• _SUPPLIED RECORDS_:
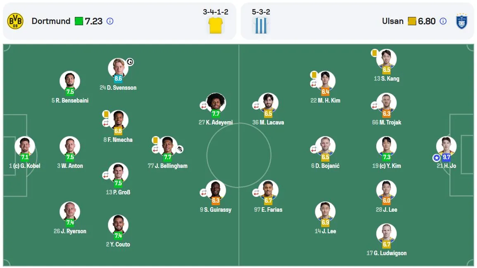Select the Ulsan team name
This screenshot has width=477, height=268.
point(393,21)
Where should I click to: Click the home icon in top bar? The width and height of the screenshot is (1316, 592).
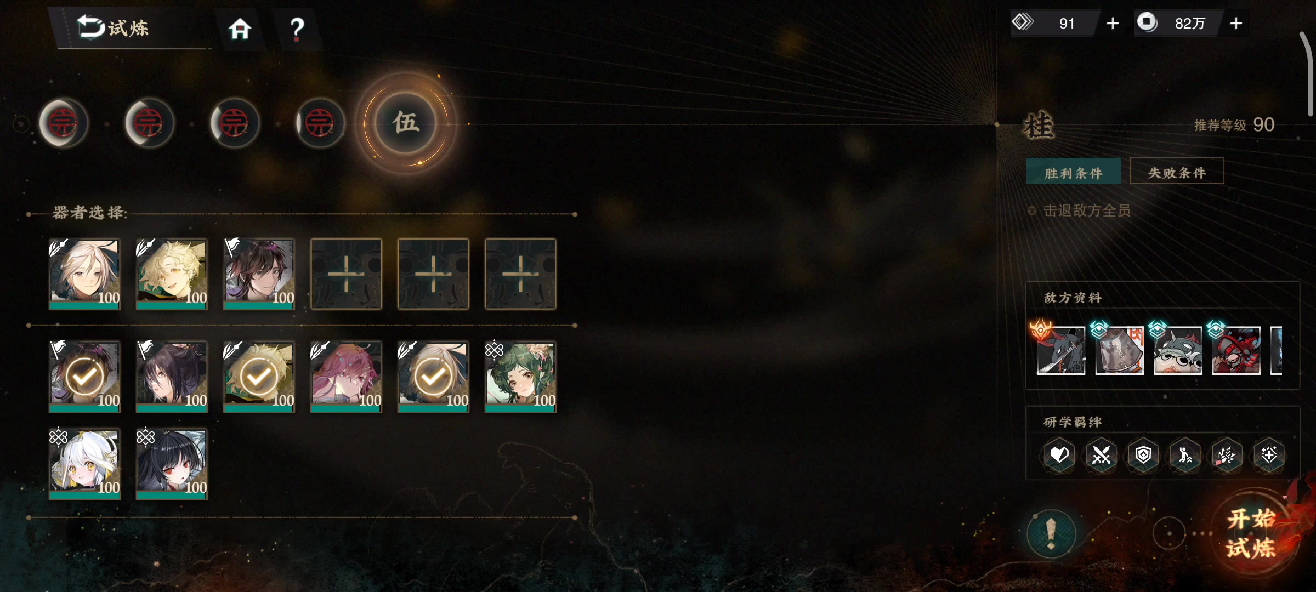pyautogui.click(x=240, y=29)
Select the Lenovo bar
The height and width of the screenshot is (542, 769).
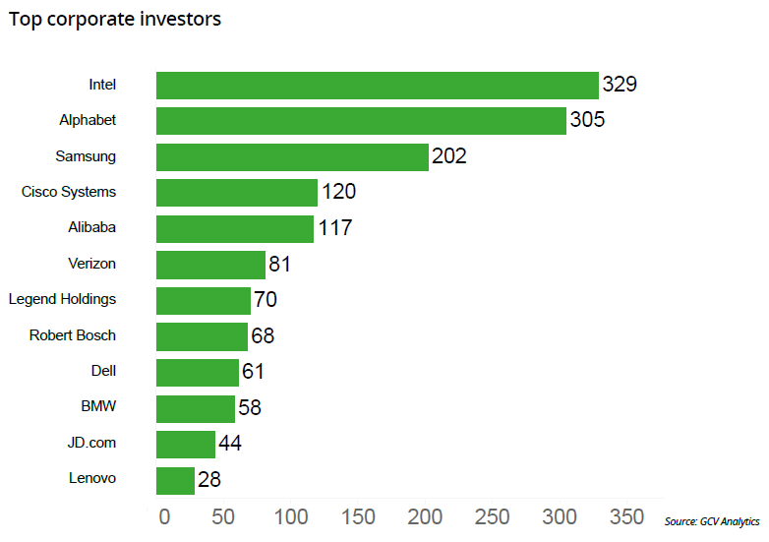tap(175, 480)
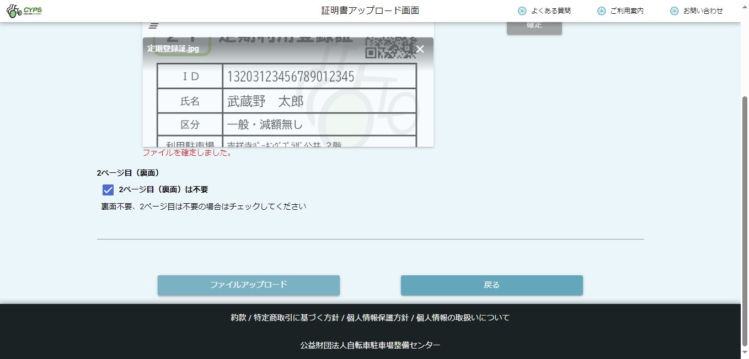The image size is (749, 359).
Task: Remove 定期登録証.jpg with the X icon
Action: (420, 49)
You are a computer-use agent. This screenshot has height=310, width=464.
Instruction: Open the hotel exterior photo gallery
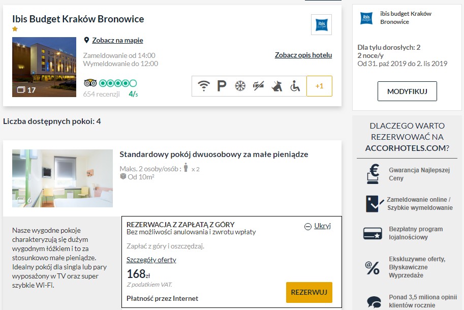click(44, 67)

• _WORK REQUEST_: Nothing but the lines from the one with "Where should I" to the one with "You are a computer-use" above, both included, should be transcribed, exactly and without pictures.

• _WRITTEN SOLUTION_:
Where should I click to: Click the home icon in top bar? The width and height of the screenshot is (1316, 592).
pyautogui.click(x=240, y=29)
Select the Lenovo bar
The height and width of the screenshot is (542, 769).
tap(175, 480)
The image size is (749, 359).
Task: Remove 定期登録証.jpg with the X icon
Action: (420, 49)
You are a computer-use agent. This screenshot has height=310, width=464.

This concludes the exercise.